GO is prepared by chemically exfoliating graphite flakes via oxidation. Different recipes have been reported in literature for oxidation of graphite, which result in GO with different oxidation levels. Oxidation level of GO is known to impact its physiochemical properties (flake size, surface defects), which should affect mass transport of species across it. Herein, we present effect of oxidation level of GO on its proton and methanol transport characteristics. At first, we studied the impact of mean flake size on these transport processes, by preparing GO using Hummer’s method, and varying its mean flake size via sonication, while keeping a constant oxidation level. A 10 µm thick GO laminate is prepared by vacuum filtration of its aqueous dispersion. Methanol permeability of the GO laminate is observed to be varying linearly with flake size (Fig.1). This is because, being similar in size to water, methanol molecules also follow a tortuous transport path around a GO flake [3]. Hence, changing the flake size changes the diffusion path length for methanol. On the contrary, proton conductivity changed rather insignificantly with flake size (Fig.1). This could be due to the presence of proton selective atomic formations on the GO surface, which allows protons to be transported through the GO flake (Fig.3). We conducted a TEM study on the GO flakes, which revealed presence of surface defects of different sizes. Based on the size of these defects, possible proton transport paths across the GO flakes is discussed in Fig.4.
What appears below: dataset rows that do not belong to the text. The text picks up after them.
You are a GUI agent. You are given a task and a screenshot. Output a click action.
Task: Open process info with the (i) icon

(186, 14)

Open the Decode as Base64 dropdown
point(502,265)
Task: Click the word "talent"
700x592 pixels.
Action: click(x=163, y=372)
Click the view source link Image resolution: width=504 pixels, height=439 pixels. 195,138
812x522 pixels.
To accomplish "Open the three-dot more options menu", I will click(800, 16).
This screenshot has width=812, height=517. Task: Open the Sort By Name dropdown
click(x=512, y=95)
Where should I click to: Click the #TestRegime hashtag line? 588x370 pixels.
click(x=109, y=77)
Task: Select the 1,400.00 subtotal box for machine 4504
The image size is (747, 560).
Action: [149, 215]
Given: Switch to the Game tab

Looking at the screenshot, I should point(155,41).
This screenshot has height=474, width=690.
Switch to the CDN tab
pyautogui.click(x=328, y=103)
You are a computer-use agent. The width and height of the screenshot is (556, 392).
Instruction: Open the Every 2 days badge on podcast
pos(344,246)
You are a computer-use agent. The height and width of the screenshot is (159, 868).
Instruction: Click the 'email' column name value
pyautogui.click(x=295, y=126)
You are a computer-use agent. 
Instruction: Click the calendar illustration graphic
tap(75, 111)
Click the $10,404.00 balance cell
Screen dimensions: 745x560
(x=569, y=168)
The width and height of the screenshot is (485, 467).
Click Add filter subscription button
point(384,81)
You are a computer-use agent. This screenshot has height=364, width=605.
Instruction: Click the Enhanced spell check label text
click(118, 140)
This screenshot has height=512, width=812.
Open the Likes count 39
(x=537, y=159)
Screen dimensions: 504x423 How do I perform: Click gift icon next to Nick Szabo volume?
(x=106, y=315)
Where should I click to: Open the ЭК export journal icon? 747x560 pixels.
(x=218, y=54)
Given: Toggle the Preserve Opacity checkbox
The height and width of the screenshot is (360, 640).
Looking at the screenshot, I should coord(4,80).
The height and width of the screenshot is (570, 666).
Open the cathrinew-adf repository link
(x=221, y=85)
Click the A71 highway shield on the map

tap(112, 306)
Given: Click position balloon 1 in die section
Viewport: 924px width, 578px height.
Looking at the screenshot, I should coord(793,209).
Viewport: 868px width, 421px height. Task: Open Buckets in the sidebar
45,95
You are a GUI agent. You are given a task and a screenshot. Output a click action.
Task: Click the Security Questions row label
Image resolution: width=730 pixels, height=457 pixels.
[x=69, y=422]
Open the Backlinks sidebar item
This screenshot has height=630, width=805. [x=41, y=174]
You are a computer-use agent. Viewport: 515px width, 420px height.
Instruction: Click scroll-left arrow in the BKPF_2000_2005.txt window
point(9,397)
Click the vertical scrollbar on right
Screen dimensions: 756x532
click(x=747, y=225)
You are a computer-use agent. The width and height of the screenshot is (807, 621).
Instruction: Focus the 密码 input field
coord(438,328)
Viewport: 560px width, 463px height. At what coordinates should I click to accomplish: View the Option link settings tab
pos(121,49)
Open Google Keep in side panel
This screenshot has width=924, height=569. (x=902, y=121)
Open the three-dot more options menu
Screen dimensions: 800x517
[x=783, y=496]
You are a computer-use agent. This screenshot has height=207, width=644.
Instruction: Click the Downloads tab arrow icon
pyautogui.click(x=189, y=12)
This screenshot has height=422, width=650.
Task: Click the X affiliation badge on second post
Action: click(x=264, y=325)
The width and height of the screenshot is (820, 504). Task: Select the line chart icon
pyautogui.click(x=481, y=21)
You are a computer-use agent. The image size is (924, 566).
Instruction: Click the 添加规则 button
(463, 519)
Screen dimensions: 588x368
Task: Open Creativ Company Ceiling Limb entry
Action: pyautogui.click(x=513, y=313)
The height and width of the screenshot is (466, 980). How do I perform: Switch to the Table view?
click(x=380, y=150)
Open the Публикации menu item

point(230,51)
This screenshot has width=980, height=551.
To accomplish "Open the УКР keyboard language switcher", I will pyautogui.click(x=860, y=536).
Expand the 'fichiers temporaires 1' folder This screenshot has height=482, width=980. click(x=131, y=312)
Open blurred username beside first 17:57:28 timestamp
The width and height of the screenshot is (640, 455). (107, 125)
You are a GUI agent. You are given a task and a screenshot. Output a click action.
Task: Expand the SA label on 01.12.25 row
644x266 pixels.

GO with three different oxidation levels is prepared using process developed by Marcano et al. [4] by varying the weight ratio of graphite flakes to KMnO. GO 1 to 3 (refers to products with an increasing oxidation level) is prepared by using weight ratios (Graphite: KMnO4) of 1:2, 1:4 and 1:6 respectively. Mean flake size of GO is reduced with increase in the oxidation level; mean flake sizes for GO-1, GO-2 and GO-3 measuring 77, 56 and 34 µm. Reduction in flake size is due to unzipping of GO flakes under oxidative environments. Therefore, methanol permeability across the GO laminate changes with oxidation level (Fig.2). However, unlike in Fig.1, methanol permeability doesn’t change linearly with flake size; rather it varies polynomially (order 3). This is because, in addition to breaking down of flakes, surface defects on GO surface also enlarge under the oxidative environment. This further adds to the methanol permeability across the GO laminate. Proton conductivity also increases with increase in the oxidation level. As mean flake size doesn’t have a significant effect on proton conductivity of GO flakes, this increase is primarily due to increase in the number of surface oxidative groups, which are responsible for the in-plane ionic conductivity of the GO flakes.

[1]       Karim et al. J. Am. Chem. Soc. 135 (2013) 8097−8100.

[2]       Paneri et al. J. Power Sources (2013)(Under review).

[3]       Boukhvalov et al.Nano Lett. 13 (2013) 3930.

[4]       Marcano et al. ACS Nano 4 (2010) 4806.